If this joke worked in 1989 (and it did), it works doubly so now. Lampooning Hollywood’s obsession with the franchise and its cheap efforts to cover the lack of originality through technology made for good laughs twenty six years ago, but today the satire hits even closer to home than it did in the golden age of Spielberg. The last decade of the American film industry has been unparalleled in its repetition, reliance on twice (and thrice) told tales, and shameless appeals to nostalgia and familiar fables. The phenomenon is not merely of recycled plotlines or predictable stores, which are features of any art form and can be just as healthy as obnoxious. Rather, the Hollywood of the previous 20 years has fixated almost exclusively on sequels, reboots, and remakes. What audiences are getting from their cinematic storytellers isn’t merely like what they’ve seen before; in a many cases, it’s exactly what they’ve seen before.

Consider the big picture. According to Box Office Mojo, from 1990-2000, sequels topped the yearly box office only twice (1991’s Terminator 2, and 1999’s Star Wars Episode I). From 2001-2010, they were the highest grossing films a whopping 7 years out of 10. The transformation between the two decades is even starker when you compare, for example, the top 10 box office lists from 1998 and 2013. Only two sequels, Lethal Weapon 4 and The Mask of Zorro, managed to place in the top 20 for the box office in 1998, a percentage that is fairly consistent throughout the decade. In 2013, that number of was quadrupled; eight sequels placed in the top 20, a percentage that, again, is more or less representative of the entire decade.

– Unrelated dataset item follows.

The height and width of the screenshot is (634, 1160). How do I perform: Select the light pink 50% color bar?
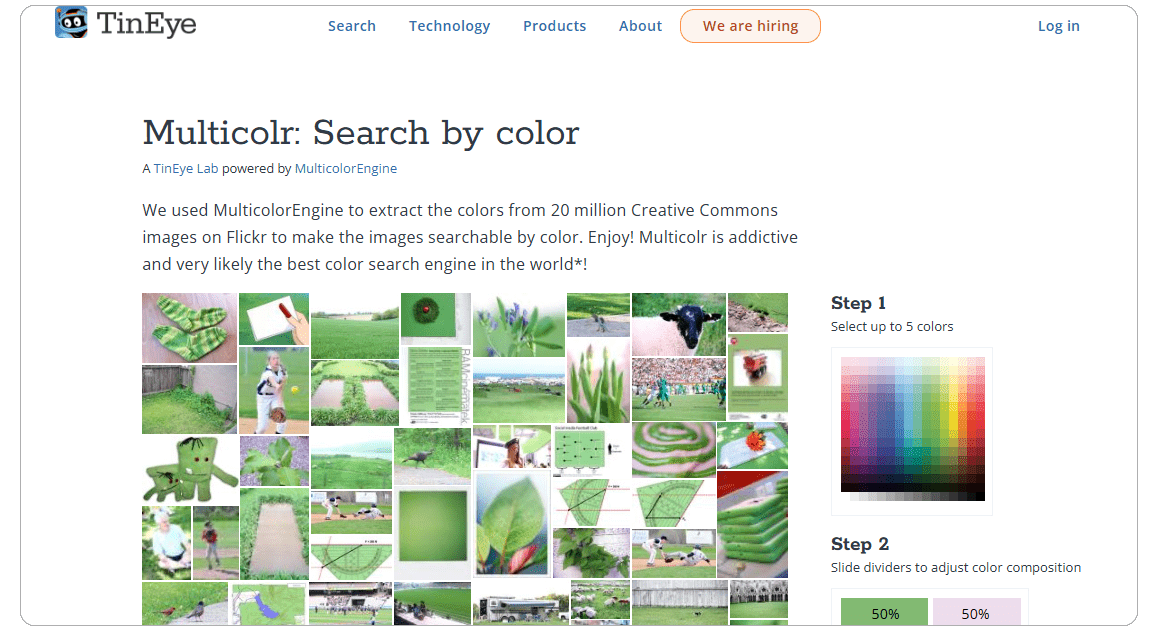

Since 2002, we’ve seen 5 Spider-Man films, 4 Pirates of the Caribbean films, 8 Avengers films (three for Iron Man, two for Thor, one for the Hulk, and two Avengers movies), and, worst of all, four permutations of Michael Bay’s horrendous Transformers. Since 2008, there have been high-budget reboots of Star Trek, Alice in Wonderland, The Karate Kid, Planet of the Apes, The Wizard of Oz, Teenage Mutant Ninja Turtles, Cinderella, and of course, Star Wars (scheduled for December 2015). And just recently previews have released for live action versions of Beauty and the Beast, The Jungle Book, and a Mary Poppins remake. (I cannot fathom the kind of imagination that would watch the Julie Andrews’ performance as Mary Poppins and think it could be improved upon with CGI).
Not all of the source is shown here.